Contemporary American Prose - theory

 Due to the variety and large number of writers, this chapter will necessarily be limited and incomplete. Instead, it will provide a selection of influential authors. 

CORMAC MCCARTHY was born in Rhode Island on July 20, 1933. His first novel was The Orchard Keeper (1965). McCarthy presents the rural south as a land of myth His novel is set in an eastern Tennessee town called Red Branch, whose name recalls the great Red Branch Cycle of Celtic mythology.

In All the Pretty Horses, McCarthy opens his Border Trilogy with a coming-of-age story. Similarly to his novel Blood Meridian, this novel follows a young man's journey. John Grady Cole confronts evil that grows out of his own ignorance and pride. His last most successful novel was The Road which was adapted into a film. 

ERNEST J. GAINES (b. January 15, 1933) is a prominent African-American fiction writer. He was nominated for the Pulitzer Prize for fiction for his 1993 novel, A Lesson Before Dying, which won the National Book Critics Circle Award for fiction. In 2004, he was nominated for the Nobel Prize in Literature. Gaines was the eldest of 12 children, raised by his aunt, who was crippled and had to crawl to get around the house. Although born generations after the end of slavery, Gaines grew up impoverished, in old slave quarters on the plantation. 

Gaines's first six years of school took place in the plantation church. A visiting teacher would teach him and the other children for five to six months each year, depending on when the children were not picking cotton in the fields. Gaines's then spent three years at St. Augustine School, a Catholic school for African Americans in New Roads. 

When he was fifteen, Gaines moved to Vallejo, California to join his mother and stepfather, who had left Louisiana during World War II. His first novel was written at age 17 while babysitting his youngest brother. According to one account, he wrapped it in brown paper, tied it with string, and sent it to a New York publisher, who rejected it. Gaines burned the manuscript but later rewrote it to become his first published novel, Catherine Carmier. 

Other works: Mozart and Leadbelly: Stories and Essays (2005), A Lesson Before Dying (1993), A Gathering of Old Men (1984) The Autobiography of Miss Jane Pittman (1971) Bloodline (1968) Of Love and Dust (1967) 

JONATHAN SAFRAN FOER (1977-) comes from a Jewish background.

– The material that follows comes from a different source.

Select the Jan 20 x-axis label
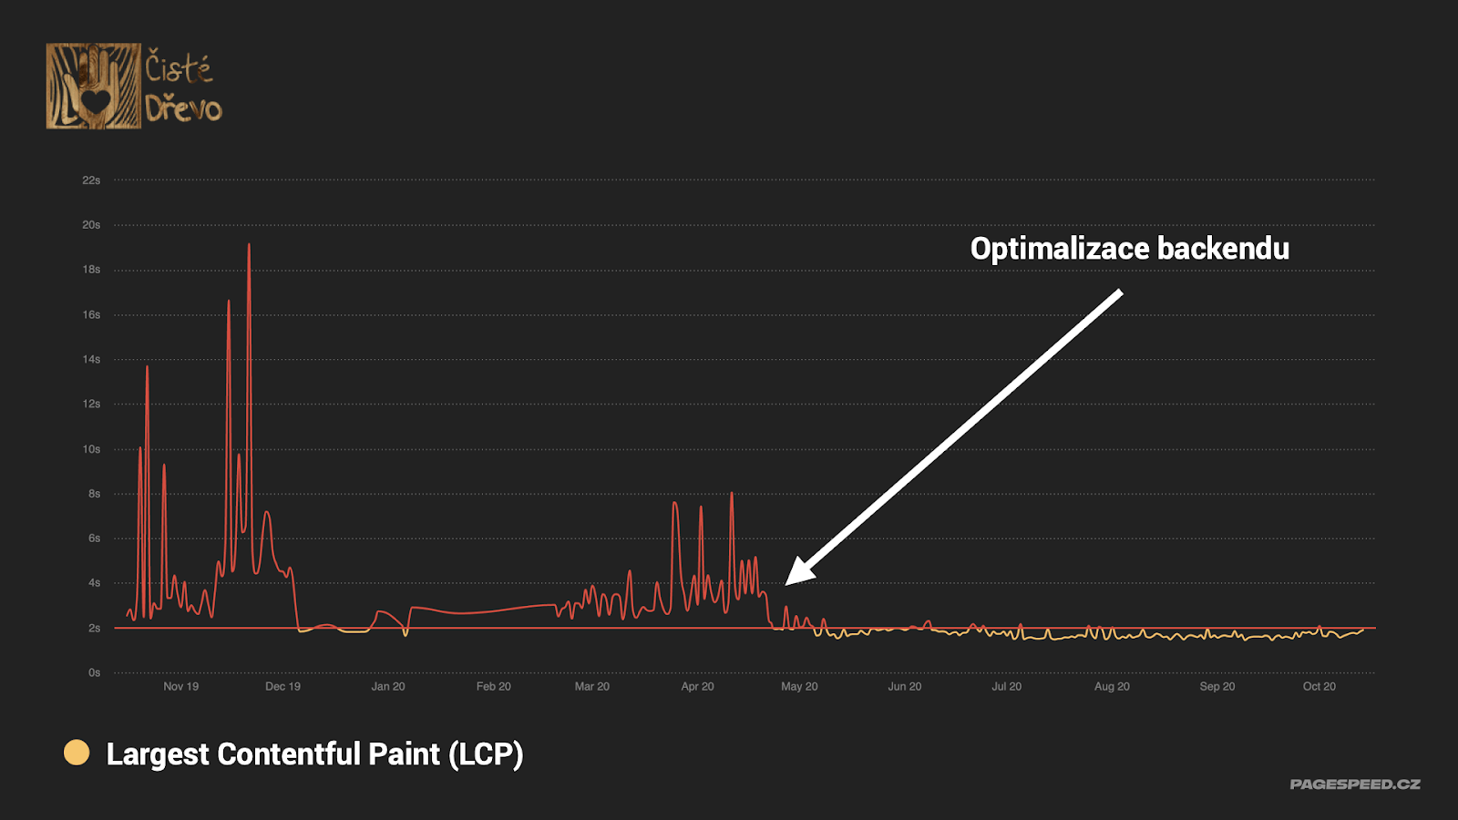This screenshot has width=1458, height=820. 388,686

He wrote his thesis about his maternal grandfather; Louis Safran who was a Holocaust survivor. He went to Ukraine to do research for his thesis which eventually turned into his first novel Everything Is Illuminated (2002). His second novel, Extremely Loud and Incredibly Close (2005) tells the story of a nine-year-old boy who lost his father in the 11th September attacks on the World Trade Centre. His third book and first non-fiction work, Eating Animals was published in 2009. 

ART SPIGELMAN (1948-) is an author and illustrator who became mainly famous for his Holocaust graphic novel Maus, where he retold the wartime experience of his parents Vladek and Anja, survivors of Auschwitz. In 1980 he cofounded Raw, an underground comic anthology. He wanted to present graphic novels and “comix” (comics written for a mature audience) to a wider public. Spiegelman is a part of the story as the adult Artie Spiegelman, who tries to understand and reconstruct his parents’ past while coping with his mother’s suicide, his ageing and often difficult father, and his own sense of guilt. The two Maus volumes were translated into more than 20 languages, and they were published together as The Complete Maus in 1996.

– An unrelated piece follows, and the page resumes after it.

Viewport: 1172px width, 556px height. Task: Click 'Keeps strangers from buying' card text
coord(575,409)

In 2000 Spiegelman started Little Lit, a comics anthology for children that includes comics creators Chris Ware, Neil Gaiman, and Daniel Clowes, and Lemony Snicket. He was inspired by the events of Sept. 11, 2001, to return to the comix format and published In the Shadow of No Towers (2004), broadsheet-sized meditations on mortality and the social and political consequences of that day. In 2008 he released Breakdowns: Portrait of the Artist as a Young %@&*!, his graphic memoir.

SHERMAN ALEXIE (1966-) was born in Wellpinit, Spokane Indian Reservation. He left the reservation to attend an all-white high school and captured his experience in The Absolutely True Diary of a Part-Time Indian (2007). He also wrote poetry The Summer of Black Widows, and the thriller Indian Killer. His stories are collected in The Toughest Indian in the World (2000). Blasphemy (2012) collected new and previously published short stories. In 2017 Alexie published a memoir You Don’t Have to Say You Love Me, in which he chronicled his complex relationship with his mother. 

JHUMPA LAHIRI (1967-) was born in London but her Bengali parents soon moved to Rhode Island. Her first collection of stories was Interpreter of Maladies (1999). Lahiri’s characters are often immigrants from India or children of immigrants who deal with issues of cultural displacement, marital troubles and issues of identity. Most of these stories are set in the United States. Her first novel The Namesake was published in 2003. Her characters deal mainly with cultural and generational gaps. Gogol Ganguli, the novel’s protagonist, is a young man negotiating the divide between his parents’ traditional Indian roots and his own American identity.